- Brief A
List every organization that the Covid-19 inquests article says the coroner's formal report required to take action.
- Brief B
According to the Covid-19 inquests article, what is the primary trigger for holding an inquest?
- Brief C
Please continue the Covid-19 inquests article from the point where it stops.

- Extract provided
━━━━━━━━

Covid-19 related inquests are rare because of guidance issued by the Chief Coroner, that where the deceased dies from Covid-19 an inquest is unlikely to be required. While there have been relatively few Covid-19 related inquests, two recent inquests into deaths in health and social care highlight why such cases will require careful preparation by care providers.
The primary trigger for an inquest to be held is whether the deceased died an unnatural or unexplained death. Where there is clear evidence that the deceased died from Covid-19, that test is unlikely to be met. However, there may be exceptions where the cause is not clear or there are significant contributory factors arising from the way care was provided. Two such cases from Manchester have been reported in the news this week.
In the first, the inquest examined concerns about a resident who contracted Covid-19 in a care home. The coroner concluded that failings, in that case, gave rise to a risk of future deaths and issued a formal report requiring action to be taken by the care home, Public Health England (PHE), NHS England, the Care Quality Commission and the local Health and Social Care Partnership. The issues raised included;
- Concerns about infection control within the care home and measures to prevent Covid-19 being brought in by staff;
- Poor record keeping in the care home;
- Lack of clarity about PPE requirements because of the changing guidance; and
- Delays in attendance of an ambulance as a result of Covid-19 related pressures.

━━━━━━━━

- Dataset extract
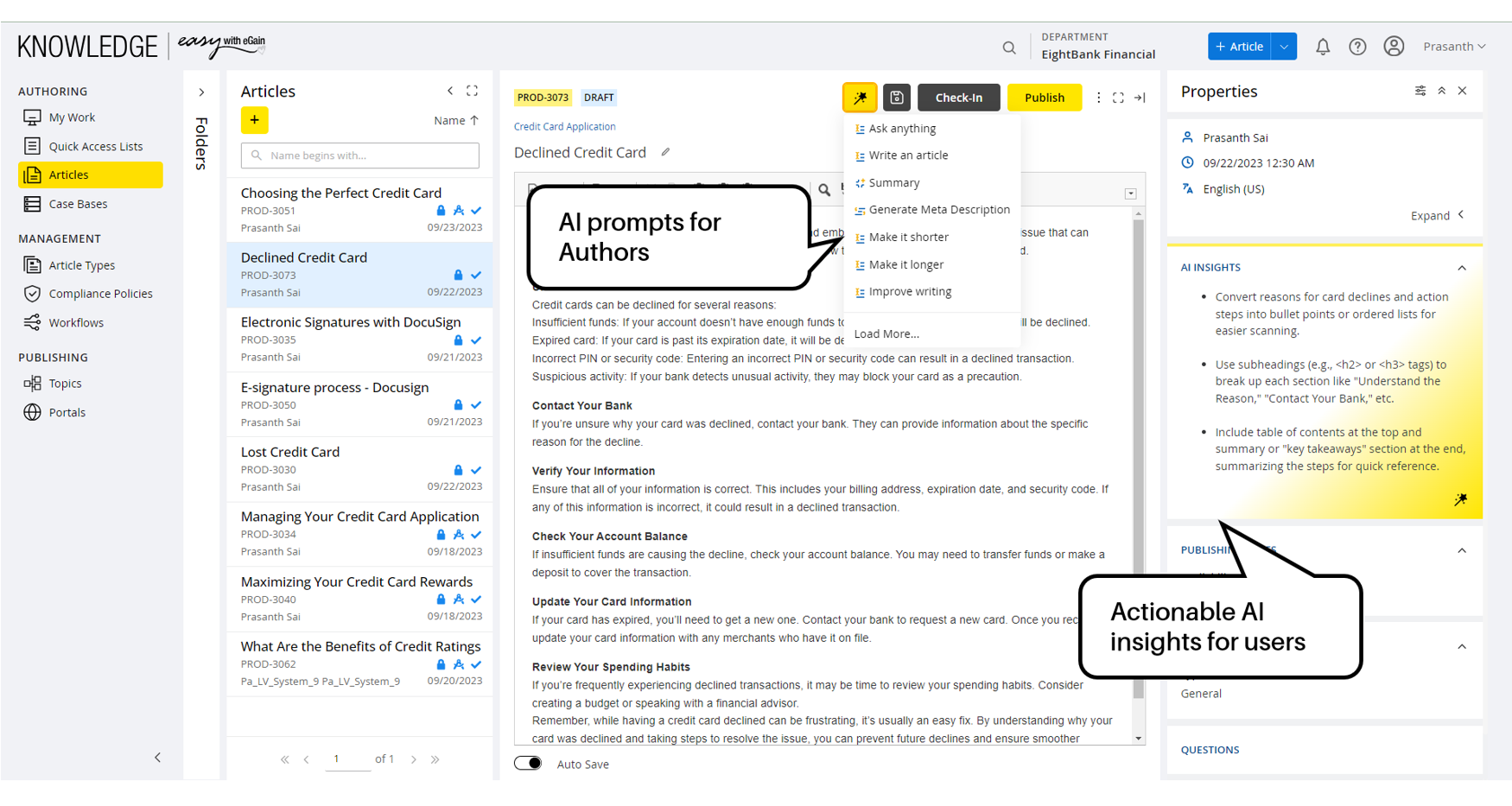Select 'Make it shorter' AI prompt
1512x806 pixels.
908,238
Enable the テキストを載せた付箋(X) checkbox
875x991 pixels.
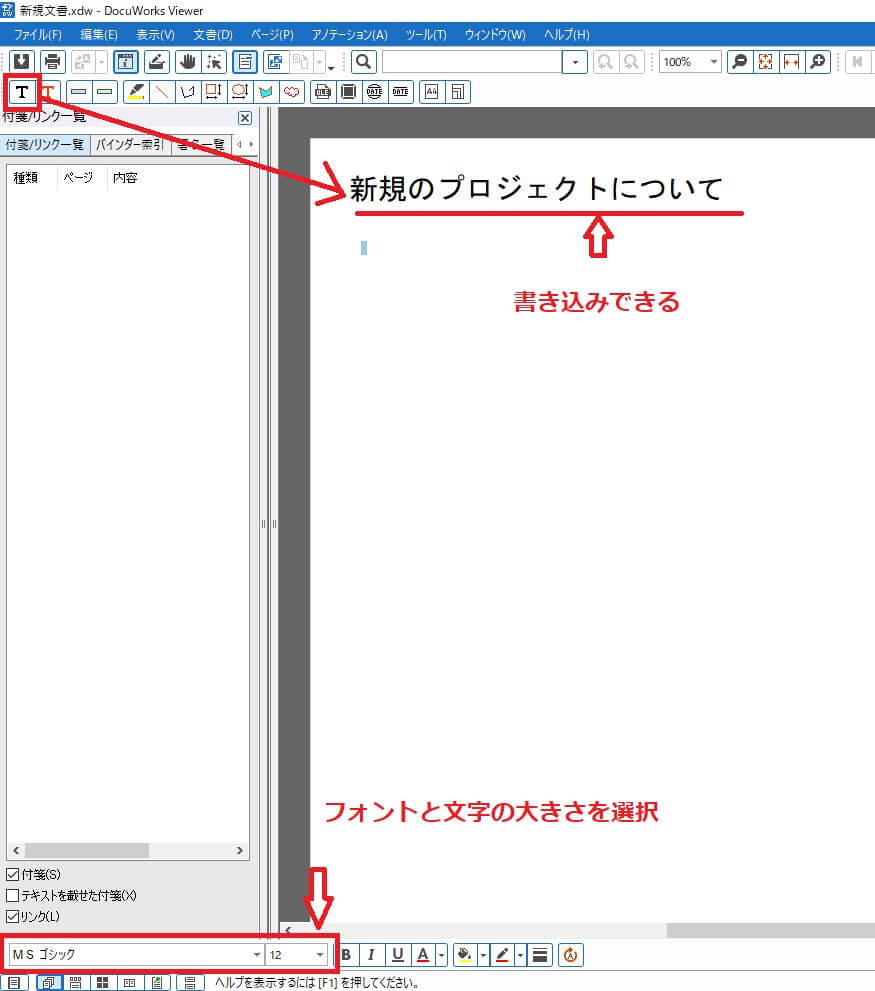tap(13, 895)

━━━━━━━━

- Exercise output A
- The care home
- Public Health England (PHE)
- NHS England
- The Care Quality Commission
- The local Health and Social Care Partnership

- Exercise output B
Whether the deceased died an unnatural or unexplained death.

- Exercise output C
The second case related to the death of a hospital patient who contracted Covid-19 having been placed on a ward with another patient who had already tested positive. In that case, the coroner raised concerns that failings in relation to patient management by the hospital and guidance issued by PHE created a risk of future deaths.
The comments about PHE are perhaps more surprising as the Chief Coroner’s guidance suggests that inquests are not the forum to examine the national response to Covid-19 (hinting that this should be considered as part of any public inquiry). However, that does emphasise the key lesson for care providers.
Covid-19 related inquests may be rare, but when they do arise they need to be taken even more seriously. The fact that an inquest is being held is almost certainly an indication that the coroner has real concerns that actions by those providing care and support have contributed to the death, and (assuming the Chief Coroner’s guidance is followed) the focus is more likely to be on the care or health provider than any wider systemic issues.
In March the then chief coroner for England and Wales, Mark Lucraft QC, issued guidance stating that inquests would not normally be necessary after a death from Covid-19.